Henderson’s account in his memoir of his time in farming gives, perhaps unintentionally, a hint about the dark side of his mind: ‘There were a lot of rats on the farm and I enjoyed many a rat hunt with the dogs. Sometimes you didn’t need dogs … We were constantly rat trapping, at which I became really expert, and I know of few greater thrills, including getting a book accepted, than hurrying along next morning to see if you have caught anything and finding that two angry, terrified little eyes are staring at you murderously. Or even more than two.’ His account of the homicidal career of Erik Farmer (was the surname a nod to his previous profession?), the loathsome protagonist of Murderer at Large, is equally chilling.

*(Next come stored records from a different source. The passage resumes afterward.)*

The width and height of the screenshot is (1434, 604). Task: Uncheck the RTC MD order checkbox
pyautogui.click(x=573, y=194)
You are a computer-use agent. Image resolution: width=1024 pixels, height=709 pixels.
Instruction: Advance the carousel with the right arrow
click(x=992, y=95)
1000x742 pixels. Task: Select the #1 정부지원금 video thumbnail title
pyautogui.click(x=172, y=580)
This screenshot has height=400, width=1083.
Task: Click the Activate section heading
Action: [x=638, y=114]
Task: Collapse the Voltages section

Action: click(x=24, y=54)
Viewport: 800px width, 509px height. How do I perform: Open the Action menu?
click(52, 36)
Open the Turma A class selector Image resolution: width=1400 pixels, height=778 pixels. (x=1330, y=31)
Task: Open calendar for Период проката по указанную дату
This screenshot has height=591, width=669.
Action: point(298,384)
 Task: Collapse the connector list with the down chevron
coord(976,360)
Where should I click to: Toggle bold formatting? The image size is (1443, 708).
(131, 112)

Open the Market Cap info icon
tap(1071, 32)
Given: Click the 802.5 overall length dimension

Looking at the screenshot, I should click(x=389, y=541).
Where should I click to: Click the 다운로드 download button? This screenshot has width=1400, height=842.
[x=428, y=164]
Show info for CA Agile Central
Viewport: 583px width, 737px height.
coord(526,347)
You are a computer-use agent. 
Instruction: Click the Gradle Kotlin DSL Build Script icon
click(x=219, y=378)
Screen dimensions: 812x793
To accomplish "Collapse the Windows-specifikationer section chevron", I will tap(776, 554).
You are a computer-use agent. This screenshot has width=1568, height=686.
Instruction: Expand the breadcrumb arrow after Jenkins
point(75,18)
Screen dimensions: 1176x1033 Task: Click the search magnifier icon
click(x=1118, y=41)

Procession to Prison, a crime novel about a ‘trunk murderer’, appeared in 1937; it was well received, but thereafter Henderson ‘could sell nothing I wrote for fully two years … The irony of the literary life, as I have experienced it, seems to lie in the fact that, when you are all but down and out, you can write well, but your luck is never any good from the selling point of view. Poverty breeds more poverty.’ Henderson tramped the streets of London and Edinburgh looking for work ‘with my press cutting book under my arm’, but without success. He had lost his nerve as an actor, and seems—although the chronology of his memoir is vague—to have spent two summers camping out in the open. After a spell in hospital, he tried to put together a book of famous trials, but failed to interest a publisher in the project.